EXCERPT:

--- start ---

Another idea I had is to stuff blueboard into the joist cavity but first spraying a thick bead of "great stuff" or "hilti spray" around the perimeter so that when pushed up it will spread into the deck and seal it. Also before inserting the blueboard, seal up all edges on on all rimjoists with glue to prevent infiltration from the outside. If that works, then I'd see no problem with stuffing a batt below the blueboard and then sheetrock - and skip the plastic VB. Now is 3 inches of ISO on top of the deck enough? It may be enough to warm the deck past the dewpoint temp. but its still not a whole lot of insulation. I'm guessing that with 3 inches on top, you may have warmed the deck enough so that batts can then be stuffed from below without worries - but, I have not been able to find hard data about this. if you want to keep the joist cavities empty, I'd go for the six inches of ISO on top.


----------



## rodeo (Dec 1, 2007)

Keith from AK - thats quite a beefy roof you described! 2 points

1. Is the poly VB atop the joist decking necessary? Are you creating the dreaded double VB scenario or is there some other venting going on?
2. Why another layer of plywood on top of the ISO? that seems like alot of weight. I know its stronger but a sandwich consisting of decking-ISO-roof membrane seems good enough. Maybe certain roof coverings might require it or maybe alot of roof traffic. My single-ply PVC membrane if fine laying right on the ISO.


----------



## roofboy (Jan 18, 2007)

Hello,

EricC - Yes that is pretty much correct with the exception of a few things.
1. I am not sure about the blue board/ plaster. Mostly it is sheetrock here. Then empty joist cavity.
4&5. 6" surround is built first so poly goes up 6" to top of 2x4.
7&9. You do not need the 6 1/2" screws and plates in the ISO level, just 7" screws and plates to hold down CDX and ISO.
Yes the roof will be thicker so you will need to move the gutter and add a bigger facia.

Rodeo- Yes it is a beefy roof but the snow load is different from most of the lower 48.
1. The poly should be the only VB in this situation.
2. Most adhesives will eat the ISO over time. Instead of CDX you could use this product. http://www.aknightcompany.com/pages/sheathing.aspx We use that quite often and it would reduce the weight issue.

Hope this helps.


Keith


----------



## EricC (Nov 27, 2007)

--- end ---

EXERCISES:
a: In two sentences, what does the roof insulation thread say?
b: Can you copy word for word the part of the roof insulation thread that begins at the words "EricC - Yes" and stops after the words "a bigger facia."?

RECORDS PROVIDED:

--- start ---

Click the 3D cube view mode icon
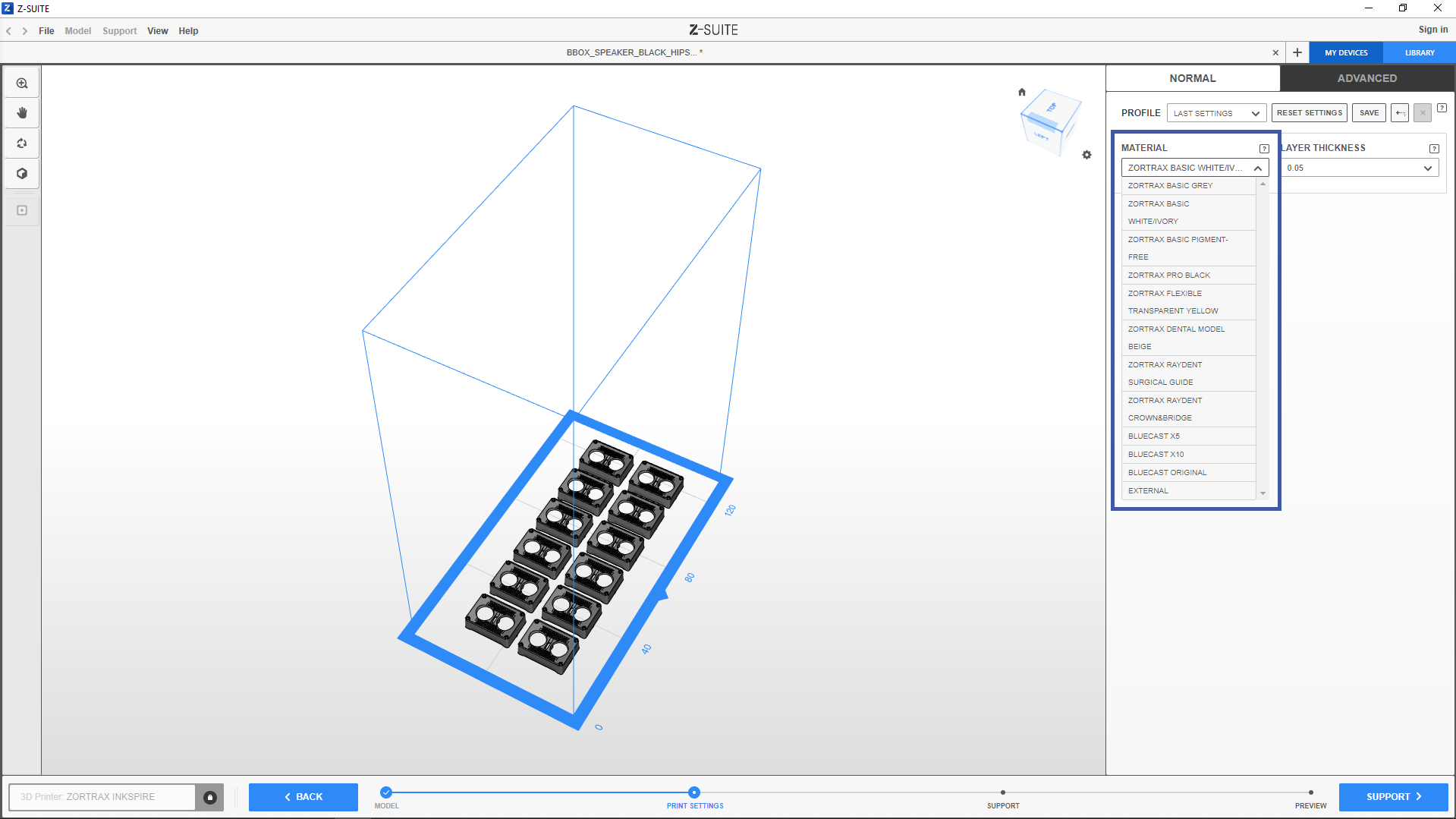 [22, 174]
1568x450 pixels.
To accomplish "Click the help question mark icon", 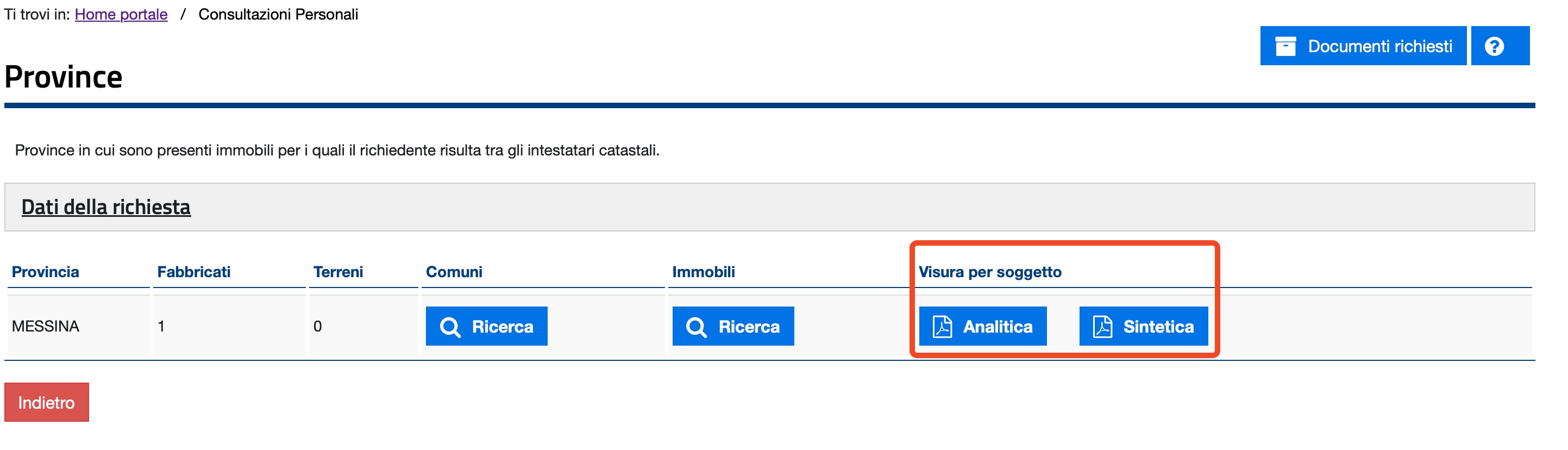I will [1494, 46].
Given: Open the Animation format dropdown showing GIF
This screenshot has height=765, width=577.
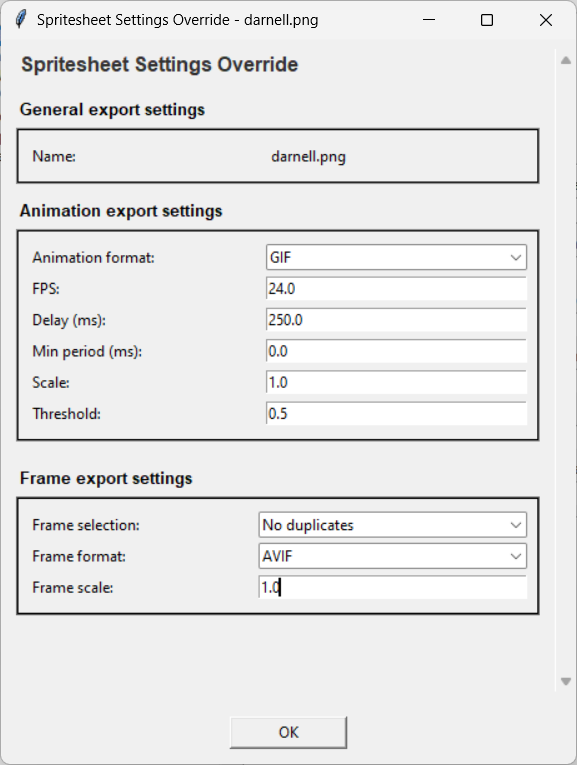Looking at the screenshot, I should pos(396,258).
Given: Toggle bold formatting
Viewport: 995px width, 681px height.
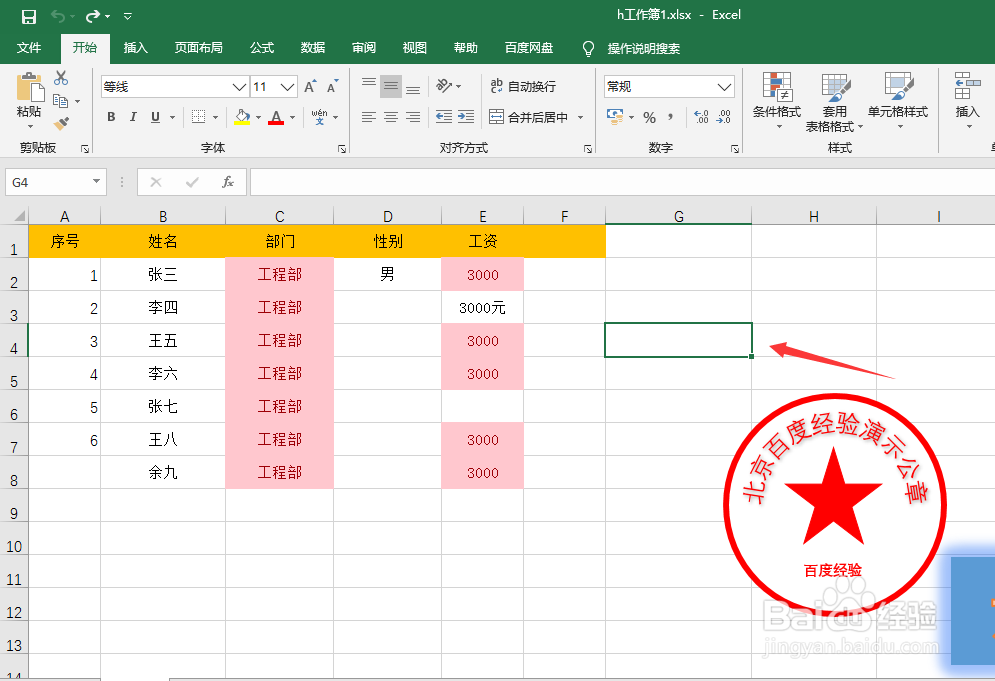Looking at the screenshot, I should coord(111,117).
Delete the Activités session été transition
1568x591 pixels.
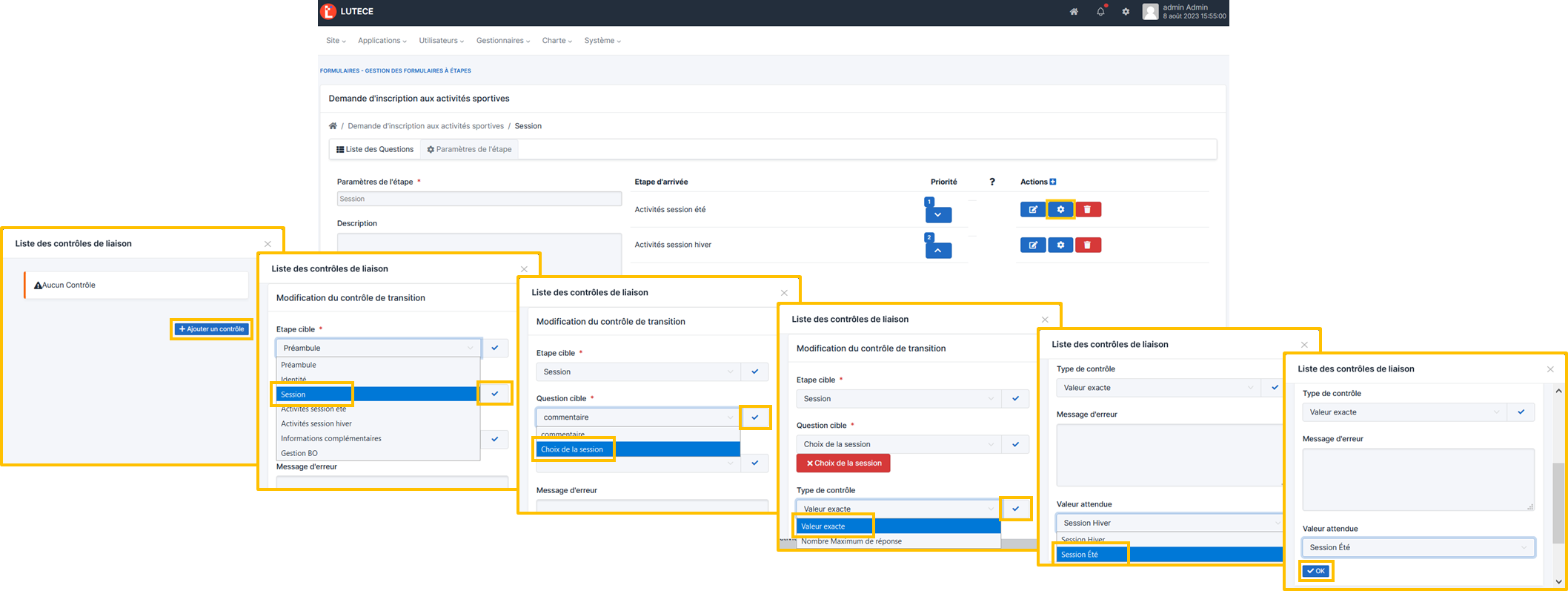pos(1088,210)
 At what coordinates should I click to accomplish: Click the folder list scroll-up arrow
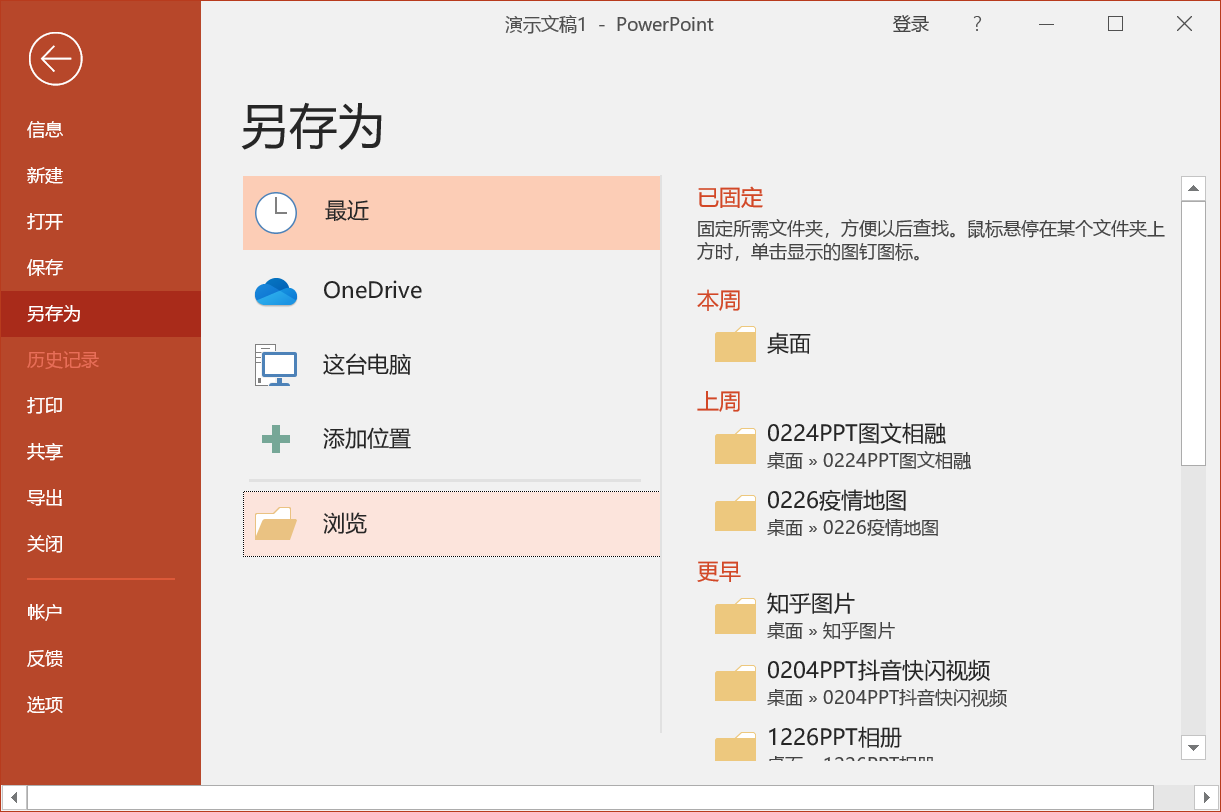coord(1193,188)
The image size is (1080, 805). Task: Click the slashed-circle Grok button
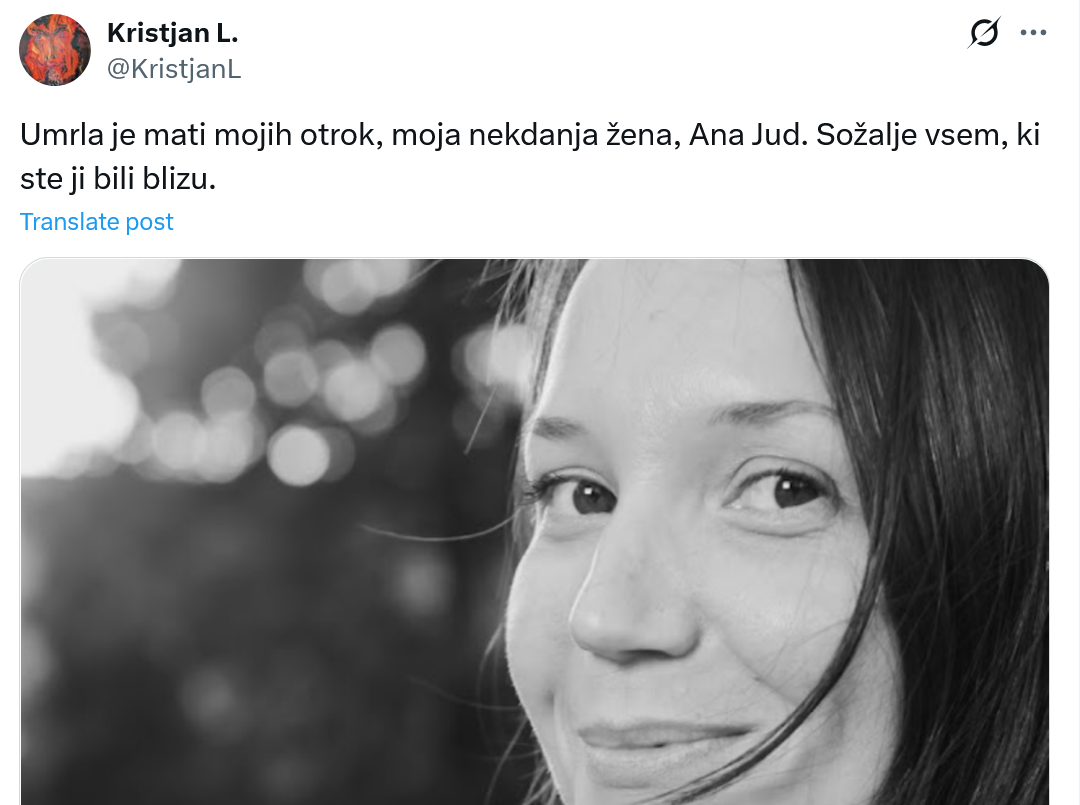tap(984, 32)
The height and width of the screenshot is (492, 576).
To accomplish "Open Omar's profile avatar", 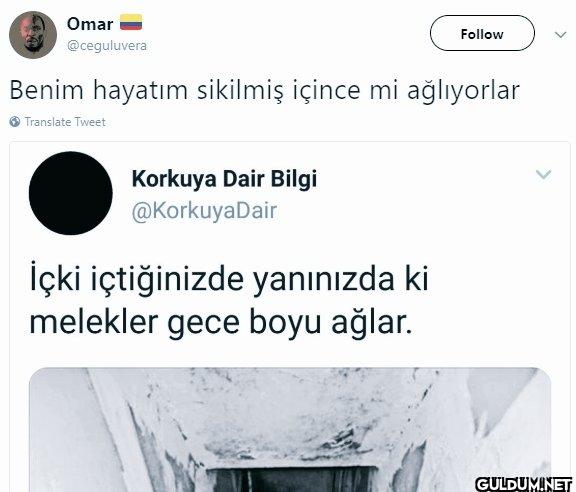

--- end ---

RESPONSES TO THE TASKS:
a: One poster proposes sealing blueboard into the joist cavities with spray foam and glue, then asks whether 3 inches of ISO on top of the deck is enough and favors six inches if the cavities stay empty. Rodeo questions Keith's poly VB and extra plywood layer, and Keith replies that the poly should be the only VB, that most adhesives eat ISO over time, and that a lighter sheathing product could replace the CDX to reduce weight.

b:
EricC - Yes that is pretty much correct with the exception of a few things.
1. I am not sure about the blue board/ plaster. Mostly it is sheetrock here. Then empty joist cavity.
4&5. 6" surround is built first so poly goes up 6" to top of 2x4.
7&9. You do not need the 6 1/2" screws and plates in the ISO level, just 7" screws and plates to hold down CDX and ISO.
Yes the roof will be thicker so you will need to move the gutter and add a bigger facia.